The painting was probably purchased at the time of its exhibition by the important patron of contemporary British art, Robert Vernon. He presented his collection to the nation in 1847. When the work was engraved in the Art Journal in 1853, it was given the title of ‘The Negro’ and mistakenly attributed to ‘W. Simpson’ (The Art Journal, vol.9, 1853, p.312). The accompanying text imagined it as a suitable illustration of the lead character in Harriet Beecher Stowe’s recent and hugely popular novel Uncle Tom’s Cabin (1852): ‘for it is a fine noble face, notwithstanding its African origin, and its melancholy expression, as if the spirit could never, even though schooled into submission by the principles of Christianity, become inured to the state of degradation into which the body is subjected’. This commentary, connecting the image to one of the defining texts of modern racial attitudes and praising the physical beauty of the sitter in a highly qualified way, conveys an ambiguous appreciation of the work in line with dominant Victorian attitudes to race. The painting was kept among the ‘Miscellaneous Works’ in the basement of the National Gallery in the later nineteenth century, and it appears to have been mainly in storage since being transferred to the Tate Gallery in 1919. Its potential historical importance has subsequently become clearer with the re-appearance of The Captive Slave and renewed interest in the life and career of Aldridge.

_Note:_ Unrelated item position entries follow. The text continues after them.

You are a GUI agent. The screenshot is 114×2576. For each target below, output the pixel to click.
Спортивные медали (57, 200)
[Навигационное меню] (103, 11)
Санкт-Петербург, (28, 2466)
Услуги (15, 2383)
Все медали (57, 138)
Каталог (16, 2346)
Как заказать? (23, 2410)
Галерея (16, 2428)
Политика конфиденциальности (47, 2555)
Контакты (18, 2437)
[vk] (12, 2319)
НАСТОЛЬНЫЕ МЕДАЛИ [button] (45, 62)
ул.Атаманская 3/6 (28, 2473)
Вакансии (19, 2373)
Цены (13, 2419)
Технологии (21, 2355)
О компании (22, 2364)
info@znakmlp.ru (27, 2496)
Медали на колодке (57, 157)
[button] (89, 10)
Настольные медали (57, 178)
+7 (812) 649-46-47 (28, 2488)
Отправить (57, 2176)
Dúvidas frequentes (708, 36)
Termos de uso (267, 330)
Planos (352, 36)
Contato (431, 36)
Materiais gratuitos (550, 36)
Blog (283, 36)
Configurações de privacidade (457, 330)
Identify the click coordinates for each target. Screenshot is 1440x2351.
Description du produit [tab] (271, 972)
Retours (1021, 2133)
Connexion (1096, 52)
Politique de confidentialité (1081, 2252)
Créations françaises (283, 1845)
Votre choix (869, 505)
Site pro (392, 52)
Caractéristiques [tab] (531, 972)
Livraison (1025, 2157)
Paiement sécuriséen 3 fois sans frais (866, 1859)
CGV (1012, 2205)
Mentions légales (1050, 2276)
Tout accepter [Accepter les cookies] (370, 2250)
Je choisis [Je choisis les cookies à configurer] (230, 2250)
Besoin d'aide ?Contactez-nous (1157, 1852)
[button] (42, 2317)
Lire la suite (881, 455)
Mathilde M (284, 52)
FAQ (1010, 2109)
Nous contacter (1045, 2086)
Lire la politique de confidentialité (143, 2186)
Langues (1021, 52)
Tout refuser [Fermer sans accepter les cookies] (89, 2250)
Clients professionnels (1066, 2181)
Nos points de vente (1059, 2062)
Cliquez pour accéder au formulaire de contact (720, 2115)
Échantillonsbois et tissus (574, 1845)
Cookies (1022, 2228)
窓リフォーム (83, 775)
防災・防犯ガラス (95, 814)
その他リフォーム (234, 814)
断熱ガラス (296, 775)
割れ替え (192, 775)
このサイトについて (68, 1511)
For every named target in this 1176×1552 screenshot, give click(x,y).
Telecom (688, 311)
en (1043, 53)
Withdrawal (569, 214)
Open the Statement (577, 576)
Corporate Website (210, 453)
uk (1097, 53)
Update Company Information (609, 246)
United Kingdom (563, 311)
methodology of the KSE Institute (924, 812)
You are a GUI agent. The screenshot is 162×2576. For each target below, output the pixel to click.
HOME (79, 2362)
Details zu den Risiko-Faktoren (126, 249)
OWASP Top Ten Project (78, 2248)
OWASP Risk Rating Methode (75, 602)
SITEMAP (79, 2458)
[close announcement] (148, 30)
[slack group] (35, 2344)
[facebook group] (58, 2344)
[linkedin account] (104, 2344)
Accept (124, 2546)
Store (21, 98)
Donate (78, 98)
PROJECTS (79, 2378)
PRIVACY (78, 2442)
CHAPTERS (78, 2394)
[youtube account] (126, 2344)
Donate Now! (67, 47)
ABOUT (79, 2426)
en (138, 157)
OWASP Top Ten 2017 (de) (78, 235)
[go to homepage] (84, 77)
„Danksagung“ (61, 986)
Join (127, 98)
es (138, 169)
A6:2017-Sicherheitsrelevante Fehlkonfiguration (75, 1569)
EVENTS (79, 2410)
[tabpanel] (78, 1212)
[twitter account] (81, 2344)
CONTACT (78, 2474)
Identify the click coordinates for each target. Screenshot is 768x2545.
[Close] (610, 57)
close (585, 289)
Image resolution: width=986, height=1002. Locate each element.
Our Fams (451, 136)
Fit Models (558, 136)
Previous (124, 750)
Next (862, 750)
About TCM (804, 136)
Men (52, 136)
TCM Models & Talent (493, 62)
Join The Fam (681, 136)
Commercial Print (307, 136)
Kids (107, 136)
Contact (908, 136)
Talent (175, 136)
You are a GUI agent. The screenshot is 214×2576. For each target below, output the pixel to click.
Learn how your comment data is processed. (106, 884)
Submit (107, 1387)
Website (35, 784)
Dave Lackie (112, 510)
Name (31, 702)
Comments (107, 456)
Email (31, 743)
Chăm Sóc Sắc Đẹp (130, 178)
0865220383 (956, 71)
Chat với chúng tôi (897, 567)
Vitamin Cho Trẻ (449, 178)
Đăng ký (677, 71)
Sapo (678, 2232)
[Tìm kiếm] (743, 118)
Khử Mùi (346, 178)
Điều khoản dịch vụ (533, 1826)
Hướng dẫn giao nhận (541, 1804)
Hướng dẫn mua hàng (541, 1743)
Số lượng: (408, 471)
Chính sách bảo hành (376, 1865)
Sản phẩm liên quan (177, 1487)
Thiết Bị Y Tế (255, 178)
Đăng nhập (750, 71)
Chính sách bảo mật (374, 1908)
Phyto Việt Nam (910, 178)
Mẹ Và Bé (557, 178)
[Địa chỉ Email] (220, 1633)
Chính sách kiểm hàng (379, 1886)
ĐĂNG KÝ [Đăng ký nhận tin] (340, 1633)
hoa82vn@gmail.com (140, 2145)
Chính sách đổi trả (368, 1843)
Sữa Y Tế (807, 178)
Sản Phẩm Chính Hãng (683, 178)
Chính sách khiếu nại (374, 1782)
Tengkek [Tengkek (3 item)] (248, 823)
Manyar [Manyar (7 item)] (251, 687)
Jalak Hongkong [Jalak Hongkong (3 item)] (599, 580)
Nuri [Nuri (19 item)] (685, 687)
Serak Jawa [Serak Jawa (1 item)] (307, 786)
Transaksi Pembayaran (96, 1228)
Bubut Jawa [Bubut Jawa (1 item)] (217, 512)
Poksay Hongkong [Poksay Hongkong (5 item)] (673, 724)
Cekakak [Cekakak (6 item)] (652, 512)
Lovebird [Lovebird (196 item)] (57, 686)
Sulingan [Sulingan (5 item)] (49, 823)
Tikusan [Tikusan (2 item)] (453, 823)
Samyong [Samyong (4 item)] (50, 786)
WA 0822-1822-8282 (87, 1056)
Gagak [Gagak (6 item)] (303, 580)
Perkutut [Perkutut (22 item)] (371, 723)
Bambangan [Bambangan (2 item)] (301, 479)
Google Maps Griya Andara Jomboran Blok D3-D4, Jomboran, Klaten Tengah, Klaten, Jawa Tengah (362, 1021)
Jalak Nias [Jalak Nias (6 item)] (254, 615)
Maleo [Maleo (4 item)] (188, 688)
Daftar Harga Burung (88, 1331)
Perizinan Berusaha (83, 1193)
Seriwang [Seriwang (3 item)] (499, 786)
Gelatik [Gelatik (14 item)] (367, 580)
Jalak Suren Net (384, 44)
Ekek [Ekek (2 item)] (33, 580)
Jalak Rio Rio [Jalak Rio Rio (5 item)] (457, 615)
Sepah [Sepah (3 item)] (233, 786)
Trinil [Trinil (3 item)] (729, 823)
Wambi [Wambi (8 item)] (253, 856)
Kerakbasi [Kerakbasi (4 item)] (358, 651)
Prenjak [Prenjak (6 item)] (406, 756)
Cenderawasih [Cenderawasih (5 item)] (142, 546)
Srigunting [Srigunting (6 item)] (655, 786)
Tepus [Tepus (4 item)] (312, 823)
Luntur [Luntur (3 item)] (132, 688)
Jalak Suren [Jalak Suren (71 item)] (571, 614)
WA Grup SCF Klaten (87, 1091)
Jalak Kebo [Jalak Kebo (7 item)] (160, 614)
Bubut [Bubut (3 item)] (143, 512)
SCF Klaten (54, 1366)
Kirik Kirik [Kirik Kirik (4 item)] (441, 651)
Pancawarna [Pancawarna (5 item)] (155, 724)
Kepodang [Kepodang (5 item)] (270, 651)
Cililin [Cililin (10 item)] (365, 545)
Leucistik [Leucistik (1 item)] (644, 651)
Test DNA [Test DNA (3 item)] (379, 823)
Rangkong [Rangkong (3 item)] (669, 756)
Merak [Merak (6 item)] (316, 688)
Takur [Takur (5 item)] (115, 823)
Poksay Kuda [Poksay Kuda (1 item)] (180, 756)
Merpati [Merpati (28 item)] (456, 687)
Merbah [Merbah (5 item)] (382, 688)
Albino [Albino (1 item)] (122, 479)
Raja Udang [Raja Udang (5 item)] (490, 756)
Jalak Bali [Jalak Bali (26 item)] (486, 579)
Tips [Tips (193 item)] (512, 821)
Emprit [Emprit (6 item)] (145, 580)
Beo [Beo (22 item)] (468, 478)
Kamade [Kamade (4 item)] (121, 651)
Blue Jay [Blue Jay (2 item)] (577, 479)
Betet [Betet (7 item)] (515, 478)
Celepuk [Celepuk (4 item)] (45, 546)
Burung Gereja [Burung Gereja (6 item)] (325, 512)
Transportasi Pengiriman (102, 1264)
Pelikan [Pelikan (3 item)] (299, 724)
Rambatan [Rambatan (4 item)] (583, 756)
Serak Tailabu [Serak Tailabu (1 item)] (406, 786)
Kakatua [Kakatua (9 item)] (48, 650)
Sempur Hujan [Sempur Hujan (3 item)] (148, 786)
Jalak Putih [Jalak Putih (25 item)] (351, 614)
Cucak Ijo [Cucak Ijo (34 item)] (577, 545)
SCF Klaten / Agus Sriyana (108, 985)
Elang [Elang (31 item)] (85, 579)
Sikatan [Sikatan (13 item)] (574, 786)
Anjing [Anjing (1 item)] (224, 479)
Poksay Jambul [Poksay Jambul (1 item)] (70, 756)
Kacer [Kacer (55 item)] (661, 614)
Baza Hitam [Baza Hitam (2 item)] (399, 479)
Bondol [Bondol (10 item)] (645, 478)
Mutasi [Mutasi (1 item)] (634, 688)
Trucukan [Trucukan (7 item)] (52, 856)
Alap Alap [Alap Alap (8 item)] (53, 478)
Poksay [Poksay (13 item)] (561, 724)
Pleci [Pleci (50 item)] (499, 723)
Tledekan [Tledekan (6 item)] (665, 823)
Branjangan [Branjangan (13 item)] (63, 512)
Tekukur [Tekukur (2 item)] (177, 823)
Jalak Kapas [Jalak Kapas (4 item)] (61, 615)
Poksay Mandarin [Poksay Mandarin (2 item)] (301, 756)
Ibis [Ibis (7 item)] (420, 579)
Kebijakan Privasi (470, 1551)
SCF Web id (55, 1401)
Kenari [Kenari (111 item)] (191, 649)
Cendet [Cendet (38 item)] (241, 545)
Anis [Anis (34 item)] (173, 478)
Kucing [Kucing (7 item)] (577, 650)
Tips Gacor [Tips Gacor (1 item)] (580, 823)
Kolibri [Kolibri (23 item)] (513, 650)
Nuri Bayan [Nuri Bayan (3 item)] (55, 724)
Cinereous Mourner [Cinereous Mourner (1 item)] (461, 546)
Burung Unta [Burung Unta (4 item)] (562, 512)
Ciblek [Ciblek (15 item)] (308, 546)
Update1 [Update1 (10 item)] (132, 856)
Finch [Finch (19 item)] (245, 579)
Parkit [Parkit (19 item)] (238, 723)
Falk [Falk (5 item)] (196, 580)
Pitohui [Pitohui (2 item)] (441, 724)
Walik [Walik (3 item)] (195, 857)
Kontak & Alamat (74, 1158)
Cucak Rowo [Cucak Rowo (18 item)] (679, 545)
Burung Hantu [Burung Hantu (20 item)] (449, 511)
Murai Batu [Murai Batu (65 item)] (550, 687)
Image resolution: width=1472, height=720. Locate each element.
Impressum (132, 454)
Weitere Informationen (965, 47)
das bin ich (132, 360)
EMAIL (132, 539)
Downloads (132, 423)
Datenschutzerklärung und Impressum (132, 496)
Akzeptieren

Paul Gilroy, Picturing Blackness in British Art 1700s–1990s, exhibition pamphlet, Tate Gallery, London 1995, no.13.
Jan Marsh (ed.), Black Victorians: Black People in British Art 1800–1900, exhibition catalogue, Manchester City Art Gallery, Manchester 2005, no.88.
Martin Postle, ‘The Captive Slave by John Simpson (1782–1847): A Rediscovered Masterpiece’, British Art Journal, vol.9, no.3, 2009, pp.18–26.